(Saved entries)
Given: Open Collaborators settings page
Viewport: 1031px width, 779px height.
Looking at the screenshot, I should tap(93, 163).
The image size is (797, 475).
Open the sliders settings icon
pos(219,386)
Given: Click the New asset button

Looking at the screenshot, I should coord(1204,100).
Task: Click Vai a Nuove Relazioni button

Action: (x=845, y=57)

* * *

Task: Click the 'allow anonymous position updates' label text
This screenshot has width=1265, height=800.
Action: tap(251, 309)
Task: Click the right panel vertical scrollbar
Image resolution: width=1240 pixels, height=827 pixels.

* * *

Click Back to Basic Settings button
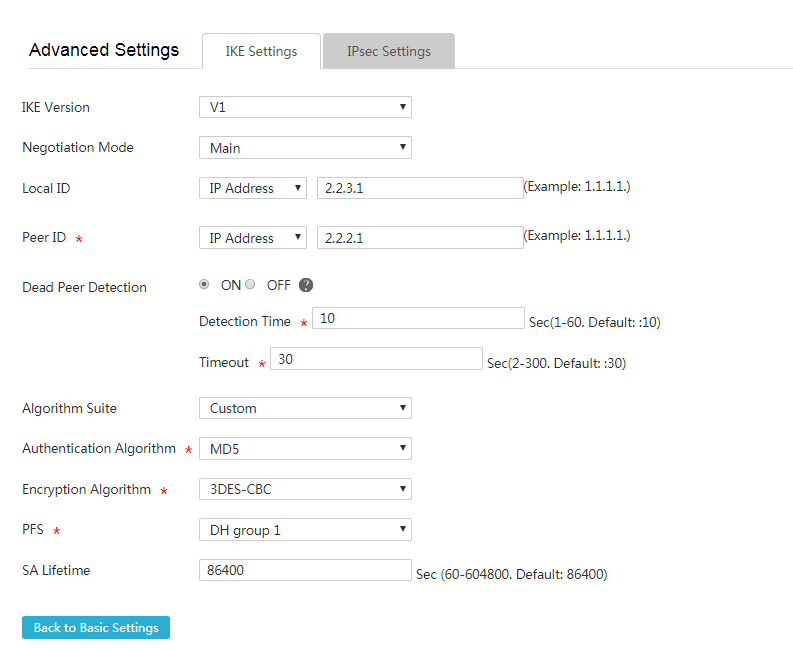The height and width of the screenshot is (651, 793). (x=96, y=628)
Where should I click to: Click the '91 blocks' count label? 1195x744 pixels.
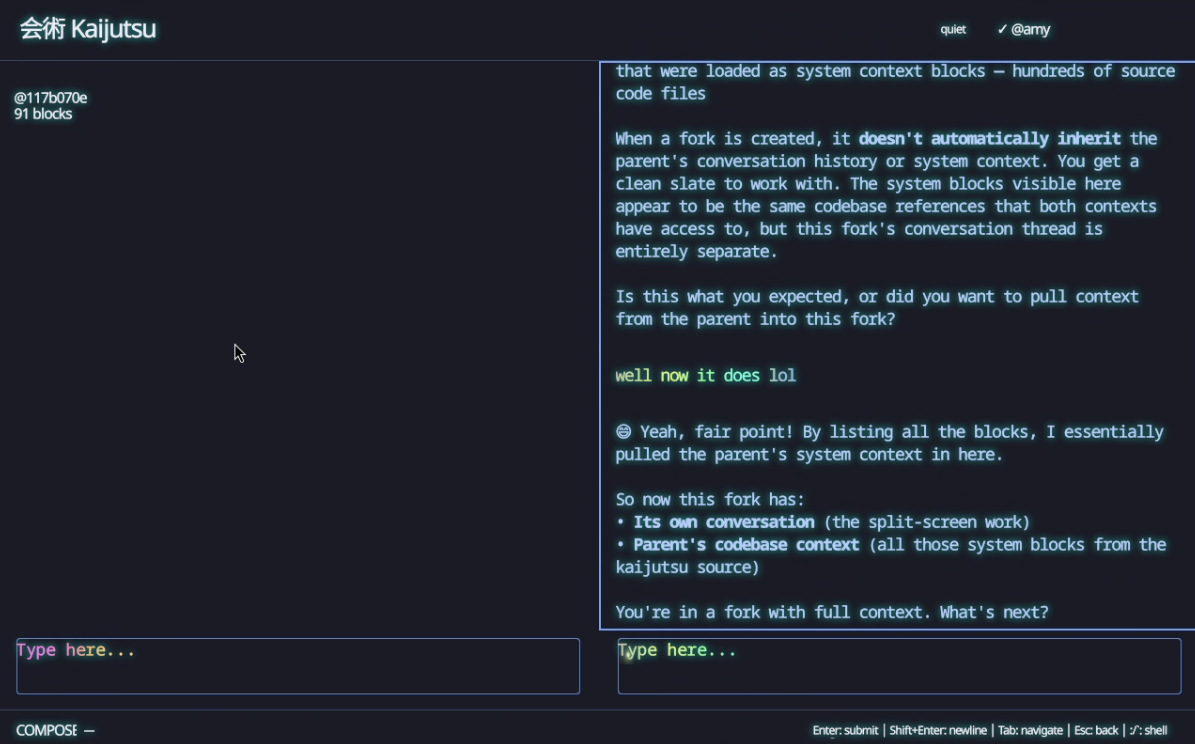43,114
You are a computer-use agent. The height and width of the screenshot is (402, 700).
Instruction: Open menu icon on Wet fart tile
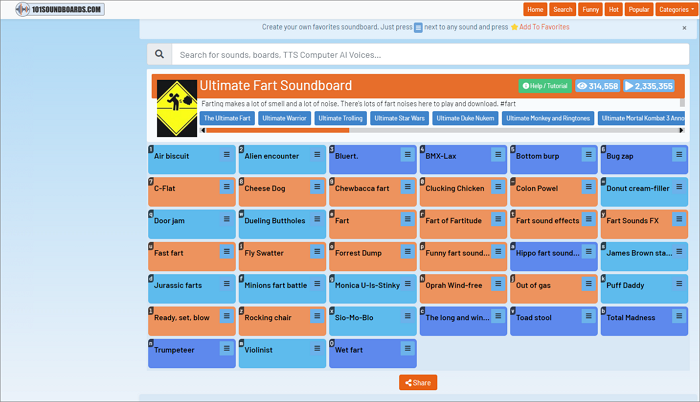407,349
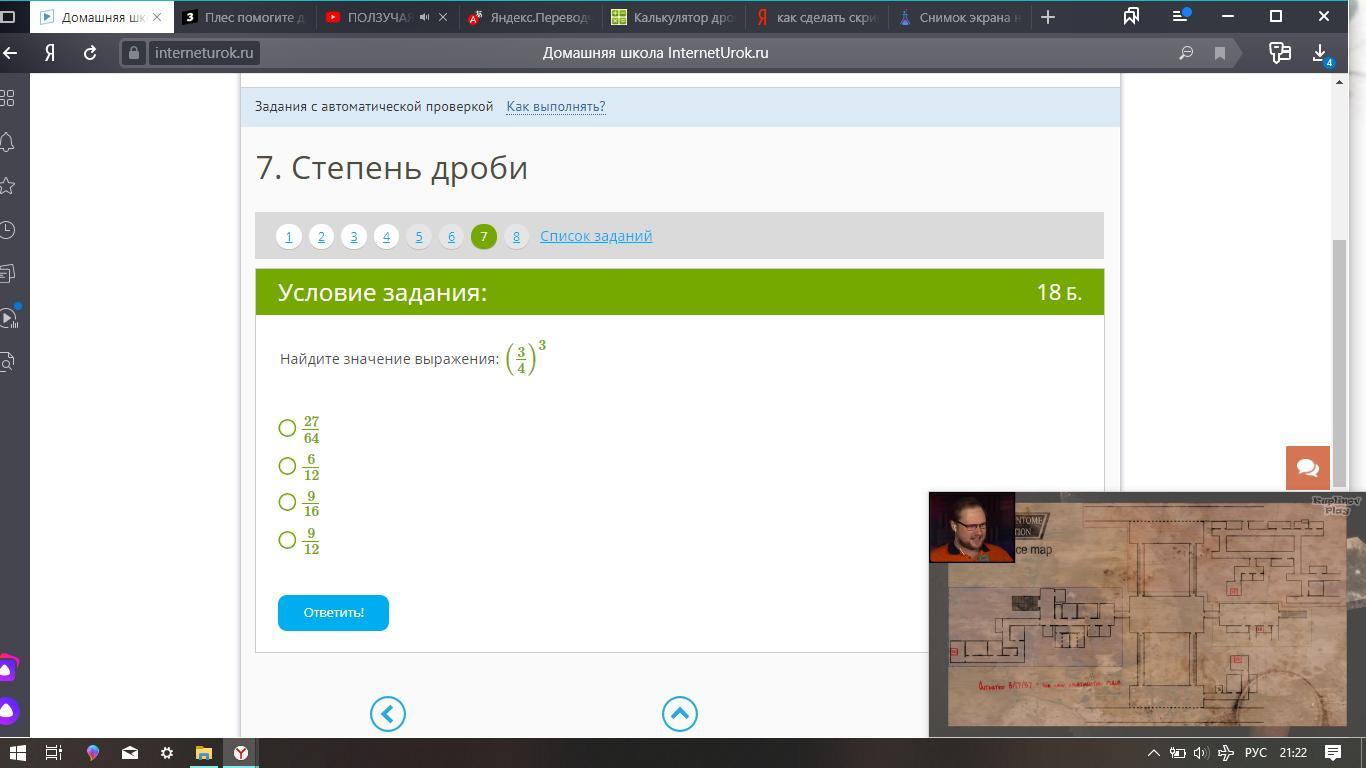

- **TASK OBJECTIVE**:
Look above for the line with "Task: Click the 'allow" and the line with "Image resolution: width=1240". Retype those two lines and every line between them exactly, adding nothing.

- **TASK ANSWER**:
Task: Click the 'allow anonymous position updates' label text
This screenshot has width=1265, height=800.
Action: tap(251, 309)
Task: Click the right panel vertical scrollbar
Image resolution: width=1240 pixels, height=827 pixels.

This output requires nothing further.